What needs to be done: Please reproduce exactly the line that carries "You are a computer-use agent. 347x176 pixels." and all remaining lines through the last line of the data, and write nothing else.

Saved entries
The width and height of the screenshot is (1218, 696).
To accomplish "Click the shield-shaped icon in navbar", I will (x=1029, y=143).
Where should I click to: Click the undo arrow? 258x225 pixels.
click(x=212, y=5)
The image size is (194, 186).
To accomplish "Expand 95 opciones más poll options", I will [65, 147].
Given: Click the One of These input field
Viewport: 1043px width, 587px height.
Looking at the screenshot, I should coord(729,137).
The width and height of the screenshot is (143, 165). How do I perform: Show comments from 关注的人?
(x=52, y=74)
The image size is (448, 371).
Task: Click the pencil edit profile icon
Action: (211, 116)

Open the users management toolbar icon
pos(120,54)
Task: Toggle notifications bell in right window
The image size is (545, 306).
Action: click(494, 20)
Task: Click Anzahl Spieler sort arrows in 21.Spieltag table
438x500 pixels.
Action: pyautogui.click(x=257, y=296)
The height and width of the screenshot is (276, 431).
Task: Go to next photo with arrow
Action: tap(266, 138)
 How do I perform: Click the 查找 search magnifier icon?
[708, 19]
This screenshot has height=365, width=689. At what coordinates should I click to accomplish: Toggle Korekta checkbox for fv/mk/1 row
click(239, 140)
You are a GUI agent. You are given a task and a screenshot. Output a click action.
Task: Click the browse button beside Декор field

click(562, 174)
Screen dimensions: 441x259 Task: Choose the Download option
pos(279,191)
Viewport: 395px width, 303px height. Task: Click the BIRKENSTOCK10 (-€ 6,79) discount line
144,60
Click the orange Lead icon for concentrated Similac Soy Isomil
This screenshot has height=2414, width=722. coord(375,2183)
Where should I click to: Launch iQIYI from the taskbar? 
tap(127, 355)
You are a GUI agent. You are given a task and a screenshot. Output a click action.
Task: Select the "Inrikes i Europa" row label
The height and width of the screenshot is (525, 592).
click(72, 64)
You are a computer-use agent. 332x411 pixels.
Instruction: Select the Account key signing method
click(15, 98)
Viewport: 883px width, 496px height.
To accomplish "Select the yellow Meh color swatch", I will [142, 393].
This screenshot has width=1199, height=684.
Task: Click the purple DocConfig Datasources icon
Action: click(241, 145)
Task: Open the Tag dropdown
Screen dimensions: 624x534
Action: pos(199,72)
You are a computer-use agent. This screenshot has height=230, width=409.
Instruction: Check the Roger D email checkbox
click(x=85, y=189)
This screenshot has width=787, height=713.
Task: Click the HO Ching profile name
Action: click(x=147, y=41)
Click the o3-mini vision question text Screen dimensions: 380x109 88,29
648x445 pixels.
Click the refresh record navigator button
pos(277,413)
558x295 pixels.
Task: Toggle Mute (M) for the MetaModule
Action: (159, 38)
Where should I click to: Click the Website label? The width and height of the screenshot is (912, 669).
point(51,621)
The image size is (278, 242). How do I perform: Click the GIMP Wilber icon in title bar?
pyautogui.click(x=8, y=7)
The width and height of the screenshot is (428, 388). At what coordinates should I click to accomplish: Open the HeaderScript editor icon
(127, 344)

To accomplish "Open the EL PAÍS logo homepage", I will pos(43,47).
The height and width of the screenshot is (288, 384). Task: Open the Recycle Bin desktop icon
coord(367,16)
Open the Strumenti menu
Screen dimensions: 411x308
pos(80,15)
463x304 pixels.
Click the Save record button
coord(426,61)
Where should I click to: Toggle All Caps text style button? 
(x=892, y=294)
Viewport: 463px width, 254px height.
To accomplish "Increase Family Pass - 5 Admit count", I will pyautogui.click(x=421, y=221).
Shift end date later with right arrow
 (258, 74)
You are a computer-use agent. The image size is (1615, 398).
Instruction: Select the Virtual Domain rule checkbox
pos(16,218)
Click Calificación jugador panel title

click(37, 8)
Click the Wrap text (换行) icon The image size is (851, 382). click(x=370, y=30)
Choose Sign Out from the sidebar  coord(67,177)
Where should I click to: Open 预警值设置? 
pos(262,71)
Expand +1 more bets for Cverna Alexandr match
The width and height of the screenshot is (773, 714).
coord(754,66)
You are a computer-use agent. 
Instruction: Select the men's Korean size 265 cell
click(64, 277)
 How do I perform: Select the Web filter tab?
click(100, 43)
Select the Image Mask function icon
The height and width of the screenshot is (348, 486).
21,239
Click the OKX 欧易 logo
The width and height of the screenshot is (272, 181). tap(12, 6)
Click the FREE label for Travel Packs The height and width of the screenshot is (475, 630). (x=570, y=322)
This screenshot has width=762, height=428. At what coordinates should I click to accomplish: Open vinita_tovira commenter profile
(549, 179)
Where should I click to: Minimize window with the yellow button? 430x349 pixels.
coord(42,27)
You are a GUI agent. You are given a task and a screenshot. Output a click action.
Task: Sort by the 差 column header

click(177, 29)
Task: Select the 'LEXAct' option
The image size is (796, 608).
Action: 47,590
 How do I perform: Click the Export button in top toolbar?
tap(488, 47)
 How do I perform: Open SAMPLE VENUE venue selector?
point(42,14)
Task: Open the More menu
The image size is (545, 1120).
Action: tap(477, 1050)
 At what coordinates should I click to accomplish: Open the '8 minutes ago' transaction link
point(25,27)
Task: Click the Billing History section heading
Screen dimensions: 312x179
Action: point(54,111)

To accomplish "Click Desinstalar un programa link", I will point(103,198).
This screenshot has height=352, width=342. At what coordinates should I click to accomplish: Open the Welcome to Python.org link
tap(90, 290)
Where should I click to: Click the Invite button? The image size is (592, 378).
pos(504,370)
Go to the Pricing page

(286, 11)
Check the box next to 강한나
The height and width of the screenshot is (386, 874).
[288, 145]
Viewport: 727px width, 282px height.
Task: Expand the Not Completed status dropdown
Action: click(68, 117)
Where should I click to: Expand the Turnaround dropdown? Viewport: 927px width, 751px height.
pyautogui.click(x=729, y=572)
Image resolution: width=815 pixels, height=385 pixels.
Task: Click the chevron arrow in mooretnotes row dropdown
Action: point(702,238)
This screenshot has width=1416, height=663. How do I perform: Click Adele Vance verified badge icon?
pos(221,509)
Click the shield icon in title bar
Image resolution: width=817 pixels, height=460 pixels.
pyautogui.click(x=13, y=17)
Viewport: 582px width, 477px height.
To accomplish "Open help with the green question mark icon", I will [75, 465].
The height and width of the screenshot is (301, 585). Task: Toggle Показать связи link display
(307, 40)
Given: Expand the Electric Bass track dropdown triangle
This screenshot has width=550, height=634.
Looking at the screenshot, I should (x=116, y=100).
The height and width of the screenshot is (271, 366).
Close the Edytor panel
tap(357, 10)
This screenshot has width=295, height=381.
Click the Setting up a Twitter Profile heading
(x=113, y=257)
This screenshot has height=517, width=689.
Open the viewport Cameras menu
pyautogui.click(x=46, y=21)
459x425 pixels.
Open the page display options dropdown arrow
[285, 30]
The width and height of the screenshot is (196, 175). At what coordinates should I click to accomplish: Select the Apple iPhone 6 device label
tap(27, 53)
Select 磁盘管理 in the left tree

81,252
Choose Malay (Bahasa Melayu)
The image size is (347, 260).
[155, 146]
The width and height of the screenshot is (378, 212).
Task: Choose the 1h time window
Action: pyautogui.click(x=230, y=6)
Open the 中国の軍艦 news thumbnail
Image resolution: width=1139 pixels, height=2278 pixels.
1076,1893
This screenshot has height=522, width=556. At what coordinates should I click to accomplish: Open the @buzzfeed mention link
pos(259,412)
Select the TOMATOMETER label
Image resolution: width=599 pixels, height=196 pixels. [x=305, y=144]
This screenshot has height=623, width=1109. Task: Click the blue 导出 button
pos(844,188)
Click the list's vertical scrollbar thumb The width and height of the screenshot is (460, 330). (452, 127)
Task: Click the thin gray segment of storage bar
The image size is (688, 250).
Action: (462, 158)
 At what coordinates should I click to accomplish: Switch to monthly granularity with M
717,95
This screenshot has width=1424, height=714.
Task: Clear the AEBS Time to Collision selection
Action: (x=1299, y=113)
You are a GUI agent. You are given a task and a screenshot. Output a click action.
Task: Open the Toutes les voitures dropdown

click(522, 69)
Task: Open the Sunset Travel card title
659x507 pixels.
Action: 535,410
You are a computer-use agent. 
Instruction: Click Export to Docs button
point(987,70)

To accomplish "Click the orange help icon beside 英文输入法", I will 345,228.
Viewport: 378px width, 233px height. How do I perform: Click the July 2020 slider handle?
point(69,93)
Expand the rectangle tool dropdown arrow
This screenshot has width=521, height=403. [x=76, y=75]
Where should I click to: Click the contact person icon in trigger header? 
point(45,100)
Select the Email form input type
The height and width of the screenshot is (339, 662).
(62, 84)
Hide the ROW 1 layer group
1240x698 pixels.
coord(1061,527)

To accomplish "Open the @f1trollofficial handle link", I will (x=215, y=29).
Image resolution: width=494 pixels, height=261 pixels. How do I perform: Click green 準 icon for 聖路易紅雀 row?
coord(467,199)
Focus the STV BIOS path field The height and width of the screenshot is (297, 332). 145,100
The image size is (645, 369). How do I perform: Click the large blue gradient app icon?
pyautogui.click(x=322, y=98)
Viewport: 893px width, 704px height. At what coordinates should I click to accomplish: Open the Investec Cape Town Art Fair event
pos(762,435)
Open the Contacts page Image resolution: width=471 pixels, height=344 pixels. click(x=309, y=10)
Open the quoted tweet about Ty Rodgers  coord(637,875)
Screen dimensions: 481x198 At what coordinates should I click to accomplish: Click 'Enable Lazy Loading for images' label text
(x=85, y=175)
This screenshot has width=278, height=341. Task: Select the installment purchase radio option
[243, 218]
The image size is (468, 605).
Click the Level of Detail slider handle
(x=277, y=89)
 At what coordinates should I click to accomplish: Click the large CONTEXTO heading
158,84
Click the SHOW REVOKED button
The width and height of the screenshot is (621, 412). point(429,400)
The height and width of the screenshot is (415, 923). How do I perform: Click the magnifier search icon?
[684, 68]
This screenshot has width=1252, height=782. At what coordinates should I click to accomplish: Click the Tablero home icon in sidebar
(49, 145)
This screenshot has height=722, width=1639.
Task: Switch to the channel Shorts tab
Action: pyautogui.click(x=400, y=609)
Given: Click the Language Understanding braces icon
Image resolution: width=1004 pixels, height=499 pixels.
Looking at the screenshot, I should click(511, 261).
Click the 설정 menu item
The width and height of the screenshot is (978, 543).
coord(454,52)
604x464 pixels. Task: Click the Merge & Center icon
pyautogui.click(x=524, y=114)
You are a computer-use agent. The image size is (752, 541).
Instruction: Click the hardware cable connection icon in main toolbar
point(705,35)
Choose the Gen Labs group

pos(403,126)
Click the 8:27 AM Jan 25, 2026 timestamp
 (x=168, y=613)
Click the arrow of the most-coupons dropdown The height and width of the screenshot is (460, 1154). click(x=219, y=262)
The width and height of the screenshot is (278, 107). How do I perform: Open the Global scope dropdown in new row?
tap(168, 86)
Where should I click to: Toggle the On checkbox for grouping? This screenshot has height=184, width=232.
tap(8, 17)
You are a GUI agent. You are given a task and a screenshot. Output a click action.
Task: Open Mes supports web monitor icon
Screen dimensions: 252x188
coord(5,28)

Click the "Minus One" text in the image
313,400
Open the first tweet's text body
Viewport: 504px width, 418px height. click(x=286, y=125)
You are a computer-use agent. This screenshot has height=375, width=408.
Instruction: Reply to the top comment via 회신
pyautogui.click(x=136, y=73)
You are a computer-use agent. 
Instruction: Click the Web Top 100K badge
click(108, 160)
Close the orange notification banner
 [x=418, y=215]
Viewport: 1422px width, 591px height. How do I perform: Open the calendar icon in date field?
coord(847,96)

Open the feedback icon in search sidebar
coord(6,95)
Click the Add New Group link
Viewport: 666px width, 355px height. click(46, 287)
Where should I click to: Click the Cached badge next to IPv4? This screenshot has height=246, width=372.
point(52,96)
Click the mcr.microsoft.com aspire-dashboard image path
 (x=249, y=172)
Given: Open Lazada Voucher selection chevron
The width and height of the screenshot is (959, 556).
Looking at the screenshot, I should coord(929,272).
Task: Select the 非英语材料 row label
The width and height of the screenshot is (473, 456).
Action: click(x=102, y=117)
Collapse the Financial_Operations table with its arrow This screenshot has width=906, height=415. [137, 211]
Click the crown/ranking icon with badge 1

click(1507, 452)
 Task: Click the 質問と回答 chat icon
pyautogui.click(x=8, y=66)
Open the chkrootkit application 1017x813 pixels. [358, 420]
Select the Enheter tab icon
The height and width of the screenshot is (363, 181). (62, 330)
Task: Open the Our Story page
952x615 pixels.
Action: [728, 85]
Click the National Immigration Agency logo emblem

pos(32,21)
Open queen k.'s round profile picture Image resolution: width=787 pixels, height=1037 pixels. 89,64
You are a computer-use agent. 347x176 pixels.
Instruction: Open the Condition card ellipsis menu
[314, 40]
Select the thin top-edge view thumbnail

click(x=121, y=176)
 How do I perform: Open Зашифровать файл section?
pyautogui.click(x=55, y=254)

Response below:
You are a computer-use agent. 347x176 pixels.
Instruction: Open the Condition card ellipsis menu
[314, 40]
Select the thin top-edge view thumbnail

click(x=121, y=176)
 How do I perform: Open Зашифровать файл section?
pyautogui.click(x=55, y=254)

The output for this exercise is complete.